Social Planning Cowichan recently released the business case for their proposed Cowichan Valley Regional Affordable Housing Trust Fund, and Mayor Ross Forrest wants to make sure Lake Cowichan is on board.
Housing trust funds, also known as housing reserve funds, are used as a means to assist housing providers and developers with the capital costs of new or renovated projects, ensuring adequate and affordable housing is available to the community. The capital of the proposed trust fund would be contributed by any municipality in the region who opts into the program.
According to the business case, support for affordable housing projects from both federal and provincial governments has dropped over the past two decades, leaving many municipalities and districts to pick up the slack.
Social Planning Cowichan formed a subcommittee, called the Regional Affordable Housing Directorate (RAHD), in 2010. RAHD received a grant from the Cowichan Valley Regional District (CVRD) and the Real Estate Foundation of BC last spring, which the recent business case is the first result of.
Similar trust funds have proven to be successful in other regions and cities across British Columbia, such as Kelowna, Richmond, Coquitlam and Abbotsford.
“In our case, the trust fund is better with regional support,” Forrest said, “so developers won’t have an unfair advantage in one community over another.”

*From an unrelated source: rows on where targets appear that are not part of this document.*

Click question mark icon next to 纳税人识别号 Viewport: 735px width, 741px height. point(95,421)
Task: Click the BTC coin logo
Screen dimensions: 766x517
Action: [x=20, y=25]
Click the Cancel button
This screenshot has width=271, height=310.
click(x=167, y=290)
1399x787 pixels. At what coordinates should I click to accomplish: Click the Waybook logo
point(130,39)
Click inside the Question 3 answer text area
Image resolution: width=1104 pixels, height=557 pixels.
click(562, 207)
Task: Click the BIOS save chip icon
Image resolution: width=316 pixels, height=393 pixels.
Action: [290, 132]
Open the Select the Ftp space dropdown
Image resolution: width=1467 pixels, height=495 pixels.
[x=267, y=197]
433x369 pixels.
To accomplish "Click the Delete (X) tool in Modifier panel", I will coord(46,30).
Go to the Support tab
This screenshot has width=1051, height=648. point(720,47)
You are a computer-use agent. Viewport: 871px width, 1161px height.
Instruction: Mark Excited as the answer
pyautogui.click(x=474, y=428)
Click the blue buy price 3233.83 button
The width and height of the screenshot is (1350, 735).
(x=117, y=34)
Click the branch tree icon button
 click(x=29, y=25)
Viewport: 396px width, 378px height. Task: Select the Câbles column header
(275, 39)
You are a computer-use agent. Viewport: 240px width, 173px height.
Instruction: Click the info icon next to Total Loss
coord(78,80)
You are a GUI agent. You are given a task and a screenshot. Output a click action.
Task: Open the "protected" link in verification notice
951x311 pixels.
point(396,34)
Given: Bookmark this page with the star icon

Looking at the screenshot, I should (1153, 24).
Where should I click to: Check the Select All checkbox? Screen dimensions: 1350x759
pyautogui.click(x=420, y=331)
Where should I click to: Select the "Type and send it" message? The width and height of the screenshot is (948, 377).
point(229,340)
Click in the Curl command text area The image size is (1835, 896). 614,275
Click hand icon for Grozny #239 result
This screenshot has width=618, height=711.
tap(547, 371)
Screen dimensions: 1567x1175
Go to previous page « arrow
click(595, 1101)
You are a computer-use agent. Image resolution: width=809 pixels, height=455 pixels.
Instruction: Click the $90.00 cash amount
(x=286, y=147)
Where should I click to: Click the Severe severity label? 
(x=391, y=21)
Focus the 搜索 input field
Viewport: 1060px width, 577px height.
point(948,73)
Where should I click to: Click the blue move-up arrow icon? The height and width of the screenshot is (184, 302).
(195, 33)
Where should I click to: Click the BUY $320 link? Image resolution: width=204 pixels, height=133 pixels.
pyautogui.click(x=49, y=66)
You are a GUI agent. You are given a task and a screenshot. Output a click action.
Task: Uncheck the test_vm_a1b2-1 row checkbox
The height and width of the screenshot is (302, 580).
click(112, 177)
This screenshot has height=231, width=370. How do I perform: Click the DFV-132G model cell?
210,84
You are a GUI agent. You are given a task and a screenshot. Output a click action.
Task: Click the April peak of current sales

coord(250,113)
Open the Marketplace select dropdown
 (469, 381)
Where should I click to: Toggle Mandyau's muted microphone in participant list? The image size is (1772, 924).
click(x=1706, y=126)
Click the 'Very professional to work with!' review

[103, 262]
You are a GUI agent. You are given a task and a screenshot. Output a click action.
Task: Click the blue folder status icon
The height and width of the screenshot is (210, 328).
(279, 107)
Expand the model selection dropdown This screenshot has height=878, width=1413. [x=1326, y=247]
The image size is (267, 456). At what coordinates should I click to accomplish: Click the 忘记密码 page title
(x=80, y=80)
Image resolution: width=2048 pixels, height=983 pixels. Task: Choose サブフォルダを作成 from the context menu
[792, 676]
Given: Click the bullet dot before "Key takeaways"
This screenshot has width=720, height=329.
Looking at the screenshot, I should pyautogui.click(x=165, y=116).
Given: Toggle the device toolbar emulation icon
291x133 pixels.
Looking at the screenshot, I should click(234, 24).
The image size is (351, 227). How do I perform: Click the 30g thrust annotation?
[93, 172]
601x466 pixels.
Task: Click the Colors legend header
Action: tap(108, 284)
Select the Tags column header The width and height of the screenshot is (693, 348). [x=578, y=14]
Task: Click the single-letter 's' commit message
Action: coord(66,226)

According to the business case, taking the regional approach to establishing a housing trust fund would provide municipalities with a more stable source of funding, allowing a stronger focus on long-term goals and priorities.
However, working as a collective would also pose additional risks to the individual municipalities, such as administrative costs, the political will of elected officials as well as public support being low during the initial years in which a sizeable trust fund is still being established.
Another recent report on housing, the CVRD’s 2014 Affordable Housing Needs Assessment, found that despite having slightly lower housing costs than its neighbours, Lake Cowichan’s “housing affordability” rating is similar to the rest of the Valley. This is partly due to a lack of employment within the town’s limits. The report also found Lake Cowichan to be lacking in rental options.
“We could use more housing, we definitely could,” Forrest said. “I’m pretty sure we’re close to capacity for our existing buildings. I’d like to see another apartment or condominium project go up soon.
“I don’t know if [affordable housing] is a bigger priority for council, but it is a priority. It’s something we’re concerned with, though there aren’t enough developers right now for us to worry about affordable housing – we’re worried about housing in general.”
As for the Affordable Housing Trust Fund, Social Planning Cowichan will soon be undertaking additional dialogue with the other municipalities within the Cowichan Valley before moving forward.